18 July 2025

Seadrif instals novel people-focused trigger on parametric natcat policy

Seadrif Insurance Company has launched a parametric policy for post-natural catastrophe (natcat) disaster funding for Laos, with its payout trigger linked to how many people are actually affected.

The Singapore-headquartered insurer called the structure "the first sovereign parametric insurance policy to use government-reported population impact data, rather than hazard intensity or modelled losses, as the sole trigger for payouts".

Benedikt Signer, executive director, told InsuranceERM: "An important part [of developing parametric covers] is in aligning trigger information and government decision-making. What we have needed is more decision-relevant information for governments.

"Yes, we need more information for underwriting and for risk. But we need to reduce complexity in claims, not increase it, and ... to get closer to the lived experience of the client and be more responsive to what they use for their decision making."

The two-year policy, which begins in May, covers flood, tropical cyclone, earthquake, landslide, and "ensuing perils". It has an $8m annual aggregate limit, according to Seadrif.

Gallagher Re verifies formal disaster impact reports from the Laos government using independent data to confirm qualitative and quantitative criteria are met. The validations do not override the reported number of people affected, Seadrif noted, and all disbursements happen in accordance with a pre-agreed contingency plan that Seadrif, the Laos government and World Bank have developed jointly.

Antoine Bavandi, Gallagher Re's global head of public sector, parametric & climate resilience solutions, told InsuranceERM his firm's involvement also included laying "the technical and analytical work, reviewing previous frameworks and available datasets and proposing new solutions on model choice, triggers, product design, and loss calculation.

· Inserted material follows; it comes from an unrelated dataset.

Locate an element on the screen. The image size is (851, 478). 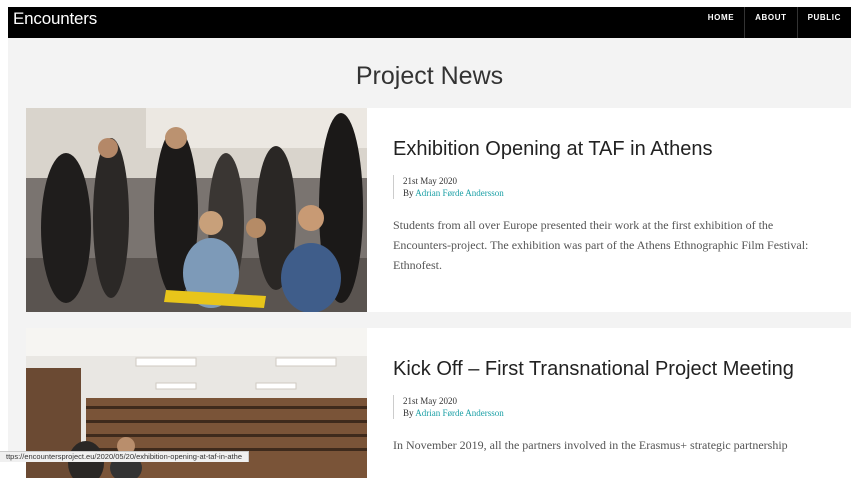
post-title: Exhibition Opening at TAF in Athens is located at coordinates (552, 150).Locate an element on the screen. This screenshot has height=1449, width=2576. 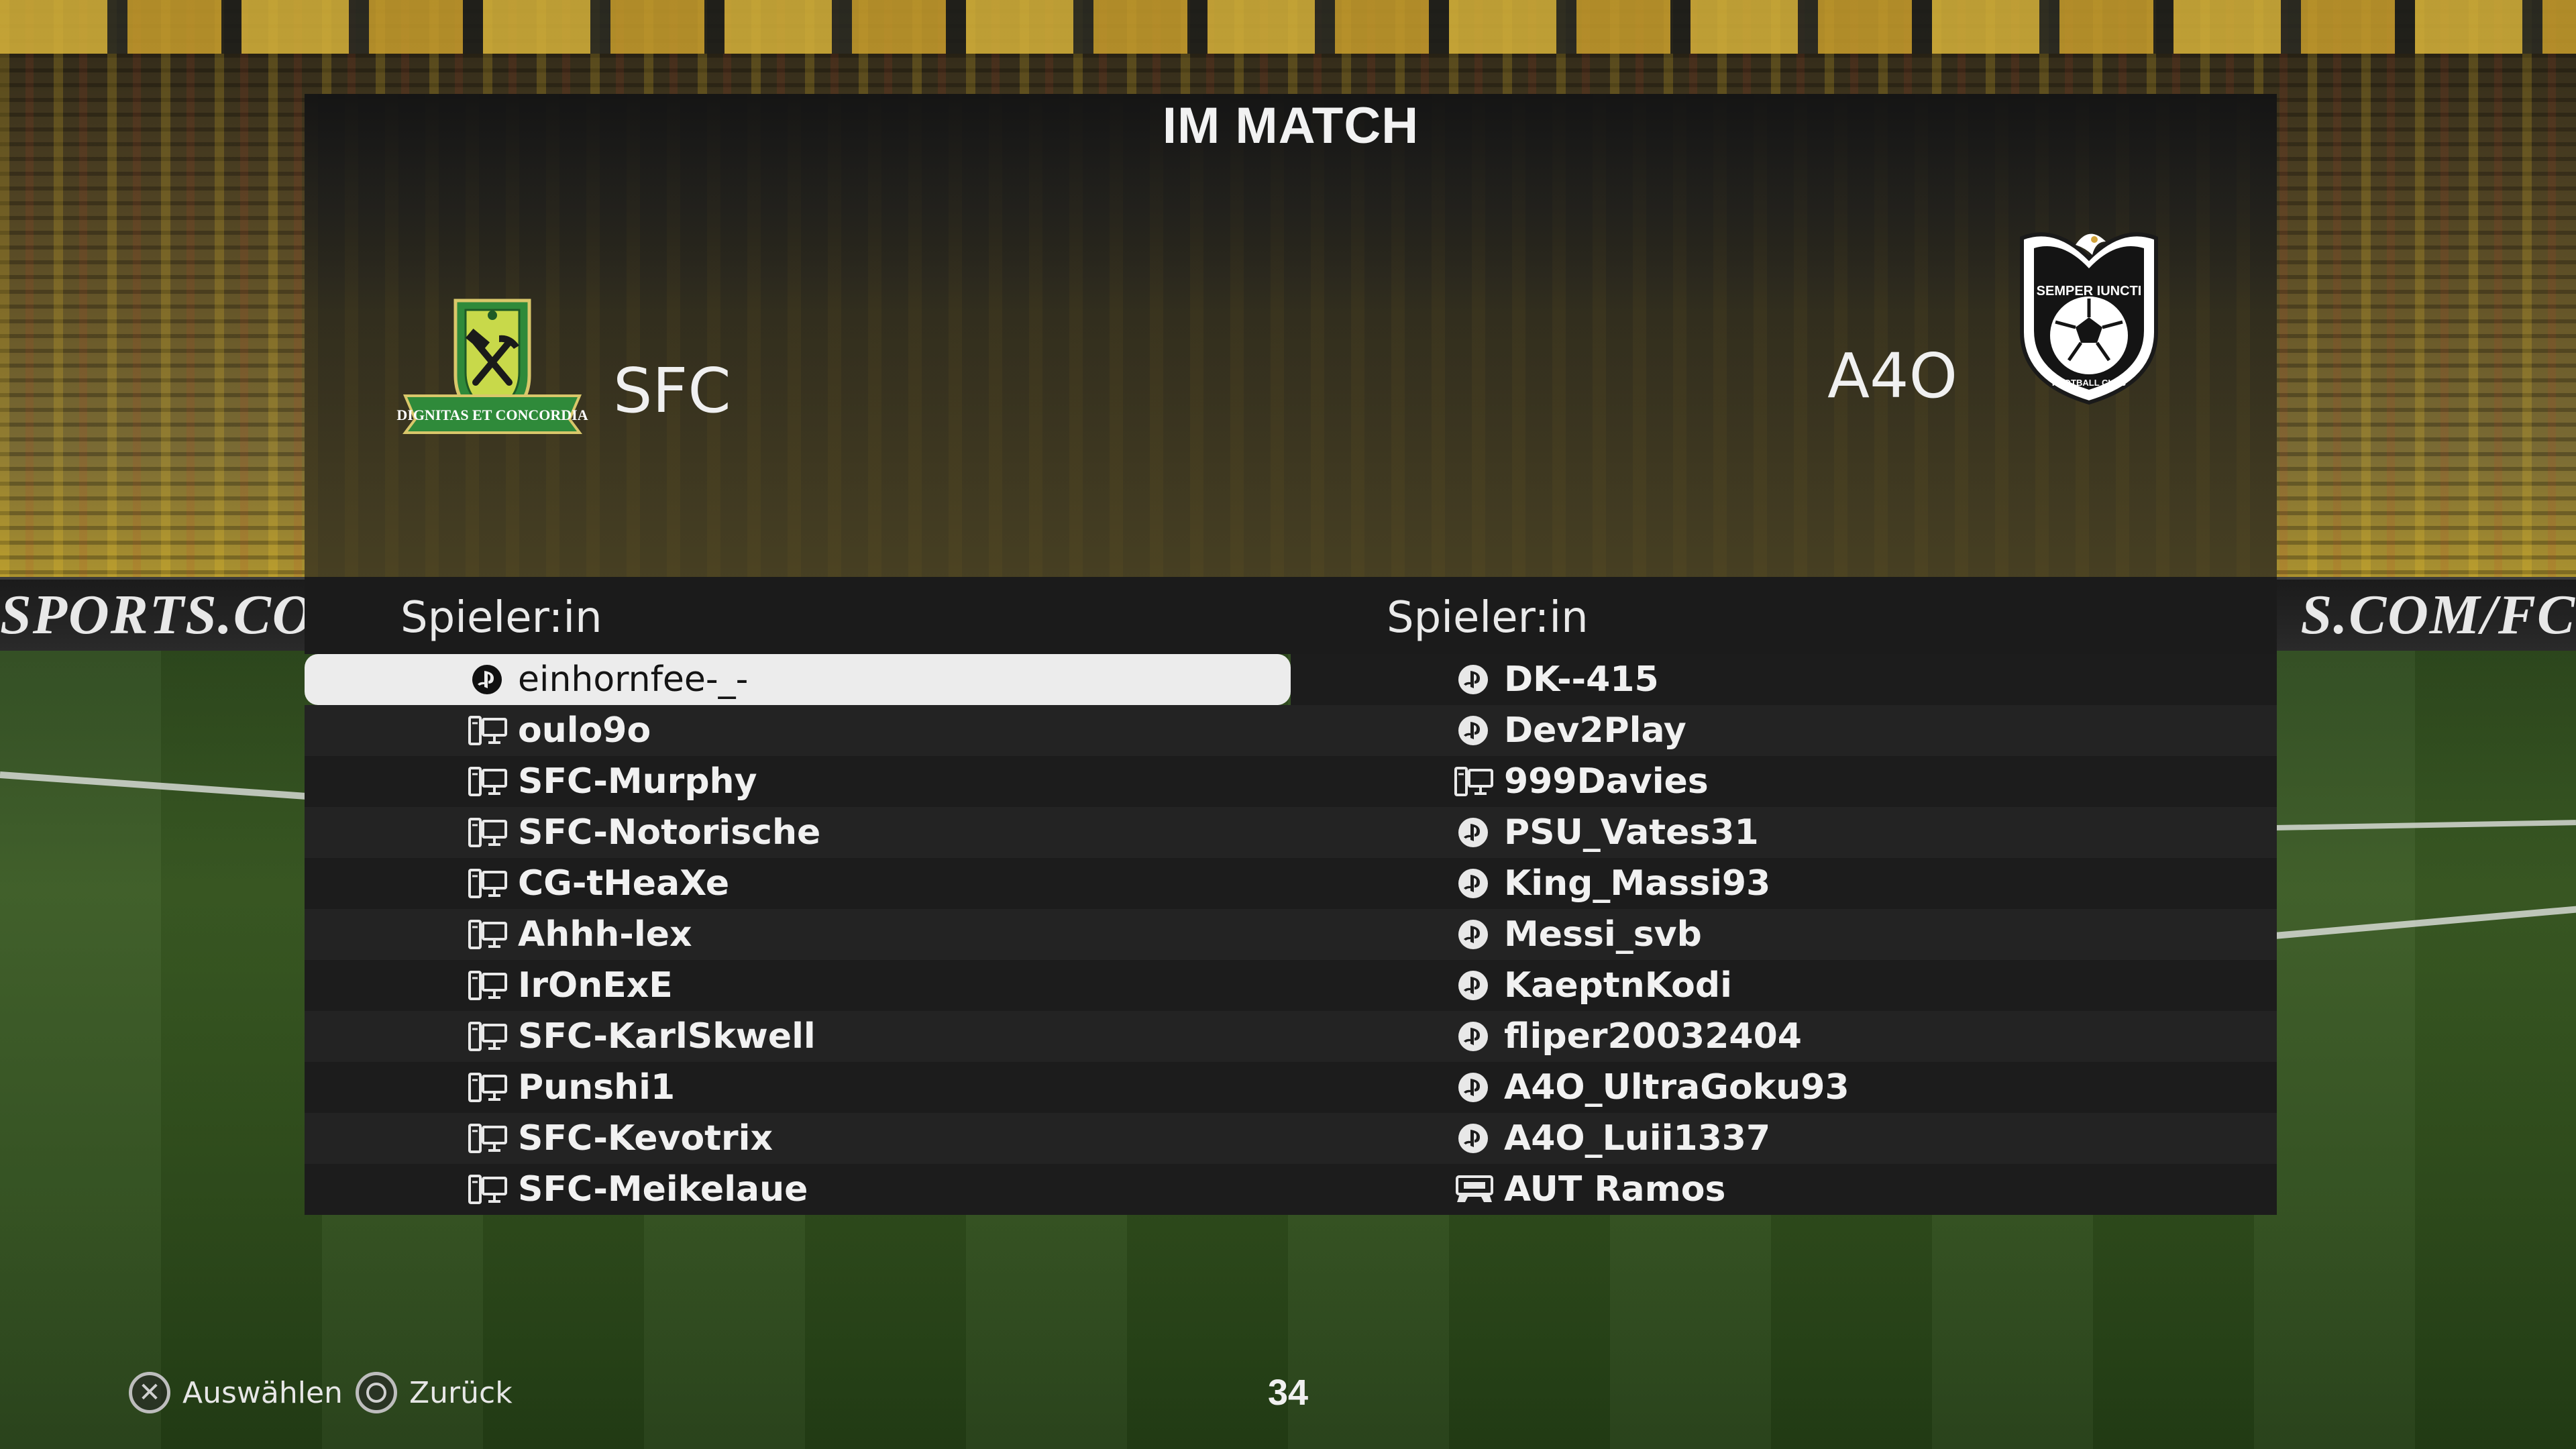
player-name: KaeptnKodi is located at coordinates (1618, 985).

"In that process, we evaluated whether the various parametric options were fit for purpose, to maximise reliability and the robustness of triggered payouts, as well as the attractiveness of the Seadrif reinsurance programme to international markets," Bavandi added.

"The use of a single source of information for disaster risk finance, response coordination and management also means various government and humanitarian parties involved can better align their efforts together. The risk of mismatch between parametric payouts and actual losses is also minimised, which means reinsurers can more comfortably engage."

Bavandi believes the resulting programme "could be a game-changer in terms of addressing the protection gap at scale in the region".

In each 12-month period, $1m, or 12.5% of the payout limit, is disbursed to Laos within 10 days of the moment between 200,000 and 299,999 people are affected by qualifying natcats. More payouts happen as higher trigger thresholds are met, until the complete $8m is paid when 750,000 or more people are hit.

Ellen Yong, Seadrif's chief operating and financial officer, told InsuranceERM a strength in the design was in not requiring one single large event to trigger a payout.

"Instead, the policy responds when cumulative impacts from multiple smaller events cross specific thresholds," she said. "Furthermore, this allows for incremental payouts even as large events unfold ... or when there are back-to-back events, for example monsoon rains followed by typhoon-induced rainfall. There is no need for event definition."

Seadrif said the structure "ensures transparency, simplicity, timely liquidity, and alignment with the way Lao PDR manages disaster impacts" and "reflects Lao PDR's own definition of people affected – including both direct and indirect impacts – rather than abstract technical estimates".